La Belle et la Bête

La Belle et la Bête
1992
Gary Trousdale, Kirk Wise

Etant actuellement en train de me refaire Kingdom Hearts II et n’ayant pas revu le film depuis sa sortie Blu-ray, toutes les conditions étaient réunies pour revoir le film. Près de 19 ans ont passé depuis la sortie et les films d’animation sont ceux qui vieillissent le plus vite et le plus mal. Ce grand classique Disney est-il toujours un monument du cinéma ?
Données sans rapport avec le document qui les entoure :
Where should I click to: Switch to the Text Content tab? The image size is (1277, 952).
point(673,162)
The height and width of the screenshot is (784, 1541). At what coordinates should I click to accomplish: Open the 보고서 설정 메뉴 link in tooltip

Comme le laisse entendre le titre, il s’agira d’une improbable histoire d’amour entre une belle jeune fille et une affreuse et terrifiante bête. Deux ans auparavant, une vieille dame frappa à la porte d’un prince pour lui demander l’hospitalité. Mais ce dernier, repoussé par l’apparence de la femme, décida de la chasser. Mais elle était en réalité une sorcière mettant au défi le cœur du prince. Pour le punir, elle le changea en monstre, de même que pour ses domestiques. Pour briser la malédiction, et ainsi redevenir humain, il devra apprendre à aimer et être aimer en retour, et ce avant ses 21 ans. Depuis, il vit caché de tous et se morfond, résigné de par sa situation irrémédiable. Mais un beau jour, un homme égaré se réfugia dans le château, une folie, et la bête s’empressa de l’enfermer dans les cachots. Inquiète pour lui, sa fille, Belle, trouvera elle aussi le château, et proposera sa vie contre celle de son père, acceptant de devenir la prisonnière de ces lieux. Sa présence constituera une aubaine pour tout le monde qui voit en elle une possibilité de guérison.

Vu et revu mille fois, il ne s’agit que d’acceptation des différences et autres sentiments mielleux envers les gens différents. Mais outre le fait que l’histoire soit irréaliste, le couple Belle/Bête ne tient pas la route et ne convaincra personne. On notera d’ailleurs que la personnification liée aux domestiques est amusante mais largement exagéré faisant comme si il y avait 200 domestiques et quasiment 0 meubles et objets. Ce qui convainc pleinement en revanche, c’est les graphismes. La version Blu-ray y est probablement pour beaucoup mais on constate que les décors sont colorés, vivants et extrêmement détaillés. En revanche, les personnages sont assez minimaliste et pas tellement expressif. Reste aussi les chansons ; qui ont d’ailleurs valu l’oscar de la meilleure chanson et celle de la meilleure musique ; certes trop nombreuses et envahissantes, qui sont non seulement bien interprétées et accompagnées mais aussi intelligentes (texte non ridicule). Comme bien souvent avec Disney, la forme a été beaucoup plus privilégié que le fond, donnant un film sympathique et mignon mais à l’intérêt plus que limité.